[JOB]:
Rescale the lines from the start of the records through the line containing "Customise (1095, 2162)", both ends included. Write out each of those lines again, requests included, with every coordinate multiplied by 1.85 and rounded to a whole number (halves round up), and give no other lines.

--- MATERIAL SUPPLIED ---

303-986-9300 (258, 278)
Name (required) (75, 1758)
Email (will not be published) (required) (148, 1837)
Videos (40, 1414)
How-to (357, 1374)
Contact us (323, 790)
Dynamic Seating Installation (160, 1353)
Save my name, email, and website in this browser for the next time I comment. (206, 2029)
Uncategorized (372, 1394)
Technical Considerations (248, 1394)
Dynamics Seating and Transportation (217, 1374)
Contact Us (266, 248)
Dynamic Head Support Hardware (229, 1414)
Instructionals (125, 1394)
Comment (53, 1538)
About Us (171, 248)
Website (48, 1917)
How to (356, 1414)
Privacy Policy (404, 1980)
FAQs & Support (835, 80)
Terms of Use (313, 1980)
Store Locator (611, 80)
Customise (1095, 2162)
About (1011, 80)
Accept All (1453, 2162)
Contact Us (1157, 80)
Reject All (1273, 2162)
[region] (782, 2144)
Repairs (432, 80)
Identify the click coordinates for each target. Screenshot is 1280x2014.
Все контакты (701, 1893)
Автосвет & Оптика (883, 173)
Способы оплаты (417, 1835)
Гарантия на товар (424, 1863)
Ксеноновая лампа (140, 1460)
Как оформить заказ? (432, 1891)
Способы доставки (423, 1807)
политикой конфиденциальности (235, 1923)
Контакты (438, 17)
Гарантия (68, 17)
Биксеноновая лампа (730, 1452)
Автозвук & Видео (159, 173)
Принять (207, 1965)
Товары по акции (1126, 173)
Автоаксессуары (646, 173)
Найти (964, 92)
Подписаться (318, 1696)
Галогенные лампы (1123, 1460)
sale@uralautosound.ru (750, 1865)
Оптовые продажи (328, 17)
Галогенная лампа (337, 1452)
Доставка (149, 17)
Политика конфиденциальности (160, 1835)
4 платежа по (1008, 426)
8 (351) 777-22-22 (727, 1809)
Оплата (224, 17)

---

[OUTPUT FOR THIS EXERCISE]:
303-986-9300 (477, 514)
Name (required) (139, 3252)
Email (will not be published) (required) (274, 3398)
Videos (74, 2616)
How-to (660, 2542)
Contact us (598, 1462)
Dynamic Seating Installation (296, 2503)
Save my name, email, and website in this browser for the next time I comment. (381, 3754)
Uncategorized (688, 2579)
Technical Considerations (459, 2579)
Dynamics Seating and Transportation (401, 2542)
Contact Us (492, 459)
Dynamic Head Support Hardware (424, 2616)
Instructionals (231, 2579)
Comment (98, 2845)
About Us (316, 459)
Website (89, 3546)
How to (659, 2616)
Privacy Policy (747, 3663)
FAQs & Support (1545, 148)
Terms of Use (579, 3663)
Store Locator (1130, 148)
Customise (2026, 4000)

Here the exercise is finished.